:: TESTO DI LETTURA ::
La scrittura, il desiderio di sperimentare, la distanza dalla bolla letteraria, il contemporaneo: in occasione del Salone del libro di Torino abbiamo dialogato con la scrittrice irlandese Naoise Dolan, a partire dal suo ultimo romanzo, La coppia felice, pubblicato in Italia da Atlantide edizioni nella traduzione di Claudia Durastanti.
Vorrei partire da una considerazione più che da una domanda vera e propria, da una cosa che come lettrice mi ha colpita molto ne La coppia felice, il tuo ultimo romanzo: la forza della tua scrittura è l'assoluta contemporaneità, la totale adesione alla visione che hai del contemporaneo. Mi chiedo come tu riesca a creare questo equilibrio fra romanzo contemporaneo e la lunga tradizione letteraria su cui si fonda.
È un'ottima domanda.
Penso che si tratti di non avere una gerarchia delle cose: posso utilizzare la forma di un romanzo tradizionale e allo stesso tempo includere altre cose che riflettono la vita odierna, ad esempio i messaggi, le to do list, eccetera. Perché tutto questo secondo me ha anche un valore letterario, nel senso che mostra qualcosa di noi. Per me è naturale quindi includere tutto ciò che voglio includere nella forma senza giudicare, senza dire questo è letterario, questo è banale, ma includere tutto e lasciare al lettore giudicare alla fine.
In questo modo magari riesco a farlo naturalmente, invece se c'è uno sforzo ovvio non funziona. Sono grata che tu abbia riconosciuto lo sforzo, ma allo stesso tempo non voglio che sia evidente a coloro che non considerano queste cose.
Si accennava alla grande tradizione letteraria su cui la tua scrittura si posa: hai avvertito questo peso? O è qualcosa che hai deciso di lasciarti alle spalle senza preoccuparti?
:::
# CONSEGNA
Secondo l'intervista, chi ha tradotto in italiano il romanzo La coppia felice? Le voci riportate di seguito provengono da una fonte diversa dall'intervista.
:: DATI FORNITI ::
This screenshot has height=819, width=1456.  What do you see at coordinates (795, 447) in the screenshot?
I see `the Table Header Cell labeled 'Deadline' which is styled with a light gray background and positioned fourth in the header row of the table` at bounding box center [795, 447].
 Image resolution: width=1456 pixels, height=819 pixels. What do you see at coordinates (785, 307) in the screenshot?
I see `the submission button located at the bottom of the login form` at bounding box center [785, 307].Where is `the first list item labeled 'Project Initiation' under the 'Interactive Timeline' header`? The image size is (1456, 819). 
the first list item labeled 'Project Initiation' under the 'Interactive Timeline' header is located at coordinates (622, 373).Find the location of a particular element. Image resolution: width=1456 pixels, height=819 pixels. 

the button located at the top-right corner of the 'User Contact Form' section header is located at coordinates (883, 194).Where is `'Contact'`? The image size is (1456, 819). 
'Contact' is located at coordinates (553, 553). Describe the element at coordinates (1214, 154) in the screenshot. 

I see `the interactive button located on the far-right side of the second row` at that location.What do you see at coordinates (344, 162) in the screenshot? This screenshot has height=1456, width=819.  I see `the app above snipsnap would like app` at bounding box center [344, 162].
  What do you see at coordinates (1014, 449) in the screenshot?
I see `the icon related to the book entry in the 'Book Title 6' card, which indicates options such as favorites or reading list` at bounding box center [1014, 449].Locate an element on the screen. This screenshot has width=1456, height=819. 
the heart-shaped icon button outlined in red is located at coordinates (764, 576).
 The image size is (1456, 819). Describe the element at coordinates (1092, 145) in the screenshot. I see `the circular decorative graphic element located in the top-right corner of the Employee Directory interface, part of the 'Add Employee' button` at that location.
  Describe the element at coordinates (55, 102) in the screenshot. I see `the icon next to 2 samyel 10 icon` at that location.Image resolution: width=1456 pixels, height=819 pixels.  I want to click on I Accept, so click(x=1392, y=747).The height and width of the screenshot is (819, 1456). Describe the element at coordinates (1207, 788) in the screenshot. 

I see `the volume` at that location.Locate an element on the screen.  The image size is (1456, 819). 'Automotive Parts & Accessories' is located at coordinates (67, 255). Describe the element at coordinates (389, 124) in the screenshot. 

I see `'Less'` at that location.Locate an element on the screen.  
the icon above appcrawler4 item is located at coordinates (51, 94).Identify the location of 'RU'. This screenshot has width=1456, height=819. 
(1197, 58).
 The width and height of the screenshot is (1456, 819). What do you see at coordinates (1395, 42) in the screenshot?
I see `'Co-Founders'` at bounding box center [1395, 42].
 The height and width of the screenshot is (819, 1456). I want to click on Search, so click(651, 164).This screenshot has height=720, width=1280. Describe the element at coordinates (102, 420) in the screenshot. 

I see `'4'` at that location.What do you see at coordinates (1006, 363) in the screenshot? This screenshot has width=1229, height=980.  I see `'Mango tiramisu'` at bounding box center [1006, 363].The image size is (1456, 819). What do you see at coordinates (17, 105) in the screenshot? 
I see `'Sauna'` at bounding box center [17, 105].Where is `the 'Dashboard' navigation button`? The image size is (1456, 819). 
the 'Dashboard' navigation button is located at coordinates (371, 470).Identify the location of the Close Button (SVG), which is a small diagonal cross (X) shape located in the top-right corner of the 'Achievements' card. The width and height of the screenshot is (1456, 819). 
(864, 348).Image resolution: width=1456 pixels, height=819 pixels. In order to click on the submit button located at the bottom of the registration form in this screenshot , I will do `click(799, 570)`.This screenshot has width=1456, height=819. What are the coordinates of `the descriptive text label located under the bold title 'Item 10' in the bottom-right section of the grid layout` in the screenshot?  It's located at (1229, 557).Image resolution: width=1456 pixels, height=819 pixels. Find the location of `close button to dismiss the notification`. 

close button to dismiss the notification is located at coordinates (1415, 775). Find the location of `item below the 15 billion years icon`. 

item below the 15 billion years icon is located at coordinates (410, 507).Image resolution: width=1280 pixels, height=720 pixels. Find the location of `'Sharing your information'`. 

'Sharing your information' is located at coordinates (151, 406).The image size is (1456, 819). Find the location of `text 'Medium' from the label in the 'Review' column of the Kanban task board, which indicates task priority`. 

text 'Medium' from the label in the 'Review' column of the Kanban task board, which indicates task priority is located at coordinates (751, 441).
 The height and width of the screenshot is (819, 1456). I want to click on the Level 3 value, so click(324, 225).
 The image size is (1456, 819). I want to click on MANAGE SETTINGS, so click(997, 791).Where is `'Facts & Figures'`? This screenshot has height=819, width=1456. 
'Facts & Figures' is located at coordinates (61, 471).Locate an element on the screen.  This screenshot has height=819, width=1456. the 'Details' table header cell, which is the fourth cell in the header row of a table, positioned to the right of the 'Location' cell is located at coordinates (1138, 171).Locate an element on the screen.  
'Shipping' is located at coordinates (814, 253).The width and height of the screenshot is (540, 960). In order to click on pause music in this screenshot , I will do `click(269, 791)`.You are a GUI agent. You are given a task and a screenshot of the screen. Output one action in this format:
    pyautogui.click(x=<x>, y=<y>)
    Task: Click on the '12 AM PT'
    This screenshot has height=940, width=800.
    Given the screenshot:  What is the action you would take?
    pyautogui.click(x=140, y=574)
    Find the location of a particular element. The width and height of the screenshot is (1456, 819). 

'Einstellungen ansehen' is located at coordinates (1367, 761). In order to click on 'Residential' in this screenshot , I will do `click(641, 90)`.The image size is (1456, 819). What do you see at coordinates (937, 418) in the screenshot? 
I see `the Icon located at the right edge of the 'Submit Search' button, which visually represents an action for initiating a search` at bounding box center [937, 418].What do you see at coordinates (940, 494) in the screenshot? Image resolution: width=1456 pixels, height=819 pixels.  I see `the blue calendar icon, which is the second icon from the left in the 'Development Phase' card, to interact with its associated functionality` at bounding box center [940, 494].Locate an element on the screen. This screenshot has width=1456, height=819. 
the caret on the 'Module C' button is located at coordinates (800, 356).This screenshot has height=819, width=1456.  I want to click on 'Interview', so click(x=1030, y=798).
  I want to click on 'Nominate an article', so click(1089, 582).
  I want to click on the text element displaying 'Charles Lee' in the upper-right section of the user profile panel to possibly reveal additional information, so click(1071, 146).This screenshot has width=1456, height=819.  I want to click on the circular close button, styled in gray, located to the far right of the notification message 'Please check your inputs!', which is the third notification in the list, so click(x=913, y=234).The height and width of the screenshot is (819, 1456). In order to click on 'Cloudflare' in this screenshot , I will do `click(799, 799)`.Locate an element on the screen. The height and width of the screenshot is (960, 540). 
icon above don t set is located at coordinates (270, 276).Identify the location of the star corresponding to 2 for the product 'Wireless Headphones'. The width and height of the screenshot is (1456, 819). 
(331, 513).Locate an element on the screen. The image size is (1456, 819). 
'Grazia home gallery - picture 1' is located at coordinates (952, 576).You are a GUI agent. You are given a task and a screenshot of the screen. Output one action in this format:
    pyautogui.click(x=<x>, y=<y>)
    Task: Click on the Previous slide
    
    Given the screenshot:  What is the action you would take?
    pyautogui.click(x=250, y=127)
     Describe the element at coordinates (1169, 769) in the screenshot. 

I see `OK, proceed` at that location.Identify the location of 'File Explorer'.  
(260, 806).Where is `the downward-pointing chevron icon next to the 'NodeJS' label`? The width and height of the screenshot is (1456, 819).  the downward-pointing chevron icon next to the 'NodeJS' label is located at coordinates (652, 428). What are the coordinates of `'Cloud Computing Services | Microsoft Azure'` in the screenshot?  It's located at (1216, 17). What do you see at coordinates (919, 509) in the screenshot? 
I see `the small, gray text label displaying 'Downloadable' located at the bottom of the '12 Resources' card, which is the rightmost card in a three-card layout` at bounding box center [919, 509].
:::
# RISPOSTA
Claudia Durastanti.